Personally I value obsession in CEOs. It’s what makes great companies. If they tell you that you’re obsessed, take it as a compliment. Which it is.

The banks and many institutions are selling their “junk” real estate. Often at reasonable prices. Worth checking. Lots of good stuff is becoming available.

Fidelity has upgraded their Active Trade Pro software. It’s now version 10.2 and a few new features, including Trade Armor which gives a snapshot of a stock:

TradeArmor

Stock ideas this morning: My friend likes SODA, though I’m not big on catching falling knives. Cramer instanced three broken stocks — Qualcomm (QCOM), Celgene (CELG) and Boeing (BA). But they’re not “broken companies.” I agree with his assessment. I own QCOM and BA and will continue to own them.

Best article on what’s happening.

TickingTimebomb

To read the entire New Republic, click here.

Summer idiocy continued. I send an overnight envelope to New York. Guaranteed delivery noon. I pay $19.95. It’s delivered, according to the Internet:

USPSDelivery

The package is really delivered at 1:09 PM. Over an hour late.

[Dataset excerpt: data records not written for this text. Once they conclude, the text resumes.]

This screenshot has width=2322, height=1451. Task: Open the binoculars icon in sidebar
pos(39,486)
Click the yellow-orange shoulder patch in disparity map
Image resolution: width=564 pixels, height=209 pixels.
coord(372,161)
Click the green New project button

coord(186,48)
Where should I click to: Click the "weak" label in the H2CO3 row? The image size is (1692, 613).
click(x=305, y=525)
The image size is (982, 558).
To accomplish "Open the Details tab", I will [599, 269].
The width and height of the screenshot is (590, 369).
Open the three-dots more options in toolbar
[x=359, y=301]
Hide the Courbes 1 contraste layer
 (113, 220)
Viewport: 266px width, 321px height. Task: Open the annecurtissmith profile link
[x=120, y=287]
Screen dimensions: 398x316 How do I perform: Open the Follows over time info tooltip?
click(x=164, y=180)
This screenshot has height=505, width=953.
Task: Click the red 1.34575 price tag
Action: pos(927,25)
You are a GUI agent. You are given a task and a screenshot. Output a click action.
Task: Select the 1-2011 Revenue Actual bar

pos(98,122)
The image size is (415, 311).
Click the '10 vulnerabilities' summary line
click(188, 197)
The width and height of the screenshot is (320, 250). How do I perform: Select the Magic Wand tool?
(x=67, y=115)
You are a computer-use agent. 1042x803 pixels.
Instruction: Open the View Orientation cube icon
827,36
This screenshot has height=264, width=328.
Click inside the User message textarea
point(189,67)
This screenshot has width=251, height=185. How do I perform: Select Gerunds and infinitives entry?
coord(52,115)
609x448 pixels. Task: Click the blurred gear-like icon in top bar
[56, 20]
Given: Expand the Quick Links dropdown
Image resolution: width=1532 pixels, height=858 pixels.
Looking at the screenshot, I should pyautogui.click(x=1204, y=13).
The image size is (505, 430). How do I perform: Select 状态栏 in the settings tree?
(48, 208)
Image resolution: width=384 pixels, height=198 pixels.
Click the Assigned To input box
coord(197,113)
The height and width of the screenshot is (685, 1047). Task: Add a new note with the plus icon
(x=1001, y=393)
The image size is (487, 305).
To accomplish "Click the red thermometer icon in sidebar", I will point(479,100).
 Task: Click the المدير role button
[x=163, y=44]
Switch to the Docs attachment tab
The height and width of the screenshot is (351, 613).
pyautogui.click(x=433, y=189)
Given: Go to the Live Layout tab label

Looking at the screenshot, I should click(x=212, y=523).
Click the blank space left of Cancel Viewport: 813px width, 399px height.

Now, that’s creative use of the Internet — and by the Post Office, no less.

HarryNewton
Harry Newton, who’s obsessed with finishing the 28th edition. Writing a book on technology gives you a real feeling. A local artist just upgraded his Internet line to 45 megs upload. That will allow  him to send images of his art quickly to fat-walleted buyers all over the world. Museums are hungry. Too many have been built. There’s too little good art to fill them. My friend makes it by the bucketload. He has a whole staff of minions to help with the selling, packing, shipping and installing.

232 Comments

  1. Cliff says:

    Puhleeeze stop quoting Cramer. The man is a joke, knows nothing & changes his opinion on a dime. His opinions are useless, totally useless, and if you heed his advice, Harry, I see why your investments have struggled so much. Yes, I sometimes watch him with the sound muted, his manic behavior can be entertaining BUt his advice is completely worthless.